• DIRECTIONS: Rewrite the material below, replacing every "Find the location of" with "Locate" and leaving everything else unchanged.
_ _ _ _ _ _ _
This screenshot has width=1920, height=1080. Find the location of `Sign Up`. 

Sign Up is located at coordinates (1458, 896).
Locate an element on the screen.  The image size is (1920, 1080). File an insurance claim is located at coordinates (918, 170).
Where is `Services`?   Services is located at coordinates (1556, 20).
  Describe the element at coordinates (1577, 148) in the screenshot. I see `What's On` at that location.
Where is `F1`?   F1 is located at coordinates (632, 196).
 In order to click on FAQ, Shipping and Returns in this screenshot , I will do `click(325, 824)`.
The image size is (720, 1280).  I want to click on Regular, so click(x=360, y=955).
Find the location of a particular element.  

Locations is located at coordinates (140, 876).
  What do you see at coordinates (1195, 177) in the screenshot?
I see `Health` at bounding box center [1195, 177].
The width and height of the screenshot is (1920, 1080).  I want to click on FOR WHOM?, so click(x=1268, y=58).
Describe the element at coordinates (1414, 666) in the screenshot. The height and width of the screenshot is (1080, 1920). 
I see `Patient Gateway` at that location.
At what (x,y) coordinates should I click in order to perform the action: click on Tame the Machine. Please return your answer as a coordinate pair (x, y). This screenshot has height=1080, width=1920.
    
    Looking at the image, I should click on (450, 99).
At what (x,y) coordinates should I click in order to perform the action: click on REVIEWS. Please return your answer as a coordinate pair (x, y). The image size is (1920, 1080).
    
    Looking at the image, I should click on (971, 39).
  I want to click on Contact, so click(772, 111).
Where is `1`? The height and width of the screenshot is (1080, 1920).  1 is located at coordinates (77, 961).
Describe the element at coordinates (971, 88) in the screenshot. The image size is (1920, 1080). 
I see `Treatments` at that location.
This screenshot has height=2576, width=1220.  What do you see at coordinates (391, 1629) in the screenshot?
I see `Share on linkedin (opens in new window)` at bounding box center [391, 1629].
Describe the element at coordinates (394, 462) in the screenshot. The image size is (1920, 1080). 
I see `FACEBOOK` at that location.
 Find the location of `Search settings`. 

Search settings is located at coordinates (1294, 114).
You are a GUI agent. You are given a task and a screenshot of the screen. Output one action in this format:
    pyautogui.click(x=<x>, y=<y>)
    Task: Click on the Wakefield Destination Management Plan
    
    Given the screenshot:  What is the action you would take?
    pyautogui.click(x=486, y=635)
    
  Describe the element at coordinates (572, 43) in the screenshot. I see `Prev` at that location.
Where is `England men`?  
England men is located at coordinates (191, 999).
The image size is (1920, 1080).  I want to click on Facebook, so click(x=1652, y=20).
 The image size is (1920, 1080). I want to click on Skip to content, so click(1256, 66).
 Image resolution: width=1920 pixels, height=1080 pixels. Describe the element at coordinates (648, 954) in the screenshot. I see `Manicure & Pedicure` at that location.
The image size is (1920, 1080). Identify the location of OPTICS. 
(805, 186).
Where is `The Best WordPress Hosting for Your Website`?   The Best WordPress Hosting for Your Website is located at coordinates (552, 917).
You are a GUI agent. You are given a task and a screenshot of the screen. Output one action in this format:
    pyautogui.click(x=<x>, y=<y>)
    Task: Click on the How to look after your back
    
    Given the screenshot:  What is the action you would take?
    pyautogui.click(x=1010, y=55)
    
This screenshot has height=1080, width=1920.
_ _ _ _ _ _ _
• THE REPLY:
This screenshot has width=1920, height=1080. Locate `Sign Up`. 

Sign Up is located at coordinates (1458, 896).
Locate an element on the screen.  The image size is (1920, 1080). File an insurance claim is located at coordinates (918, 170).
Where is `Services`?   Services is located at coordinates (1556, 20).
  Describe the element at coordinates (1577, 148) in the screenshot. I see `What's On` at that location.
Where is `F1`?   F1 is located at coordinates (632, 196).
 In order to click on FAQ, Shipping and Returns in this screenshot , I will do `click(325, 824)`.
The image size is (720, 1280).  I want to click on Regular, so click(x=360, y=955).
Locate a particular element.  

Locations is located at coordinates (140, 876).
  What do you see at coordinates (1195, 177) in the screenshot?
I see `Health` at bounding box center [1195, 177].
The width and height of the screenshot is (1920, 1080).  I want to click on FOR WHOM?, so click(x=1268, y=58).
Describe the element at coordinates (1414, 666) in the screenshot. The height and width of the screenshot is (1080, 1920). 
I see `Patient Gateway` at that location.
At what (x,y) coordinates should I click in order to perform the action: click on Tame the Machine. Please return your answer as a coordinate pair (x, y). This screenshot has height=1080, width=1920.
    
    Looking at the image, I should click on (450, 99).
At what (x,y) coordinates should I click in order to perform the action: click on REVIEWS. Please return your answer as a coordinate pair (x, y). The image size is (1920, 1080).
    
    Looking at the image, I should click on (971, 39).
  I want to click on Contact, so click(772, 111).
Where is `1`? The height and width of the screenshot is (1080, 1920).  1 is located at coordinates (77, 961).
Describe the element at coordinates (971, 88) in the screenshot. The image size is (1920, 1080). 
I see `Treatments` at that location.
This screenshot has height=2576, width=1220.  What do you see at coordinates (391, 1629) in the screenshot?
I see `Share on linkedin (opens in new window)` at bounding box center [391, 1629].
Describe the element at coordinates (394, 462) in the screenshot. The image size is (1920, 1080). 
I see `FACEBOOK` at that location.
 Locate `Search settings`. 

Search settings is located at coordinates (1294, 114).
You are a GUI agent. You are given a task and a screenshot of the screen. Output one action in this format:
    pyautogui.click(x=<x>, y=<y>)
    Task: Click on the Wakefield Destination Management Plan
    
    Given the screenshot:  What is the action you would take?
    pyautogui.click(x=486, y=635)
    
  Describe the element at coordinates (572, 43) in the screenshot. I see `Prev` at that location.
Where is `England men`?  
England men is located at coordinates (191, 999).
The image size is (1920, 1080).  I want to click on Facebook, so click(x=1652, y=20).
 The image size is (1920, 1080). I want to click on Skip to content, so click(1256, 66).
 Image resolution: width=1920 pixels, height=1080 pixels. Describe the element at coordinates (648, 954) in the screenshot. I see `Manicure & Pedicure` at that location.
The image size is (1920, 1080). Identify the location of OPTICS. 
(805, 186).
Where is `The Best WordPress Hosting for Your Website`?   The Best WordPress Hosting for Your Website is located at coordinates (552, 917).
You are a GUI agent. You are given a task and a screenshot of the screen. Output one action in this format:
    pyautogui.click(x=<x>, y=<y>)
    Task: Click on the How to look after your back
    
    Given the screenshot:  What is the action you would take?
    pyautogui.click(x=1010, y=55)
    
This screenshot has height=1080, width=1920.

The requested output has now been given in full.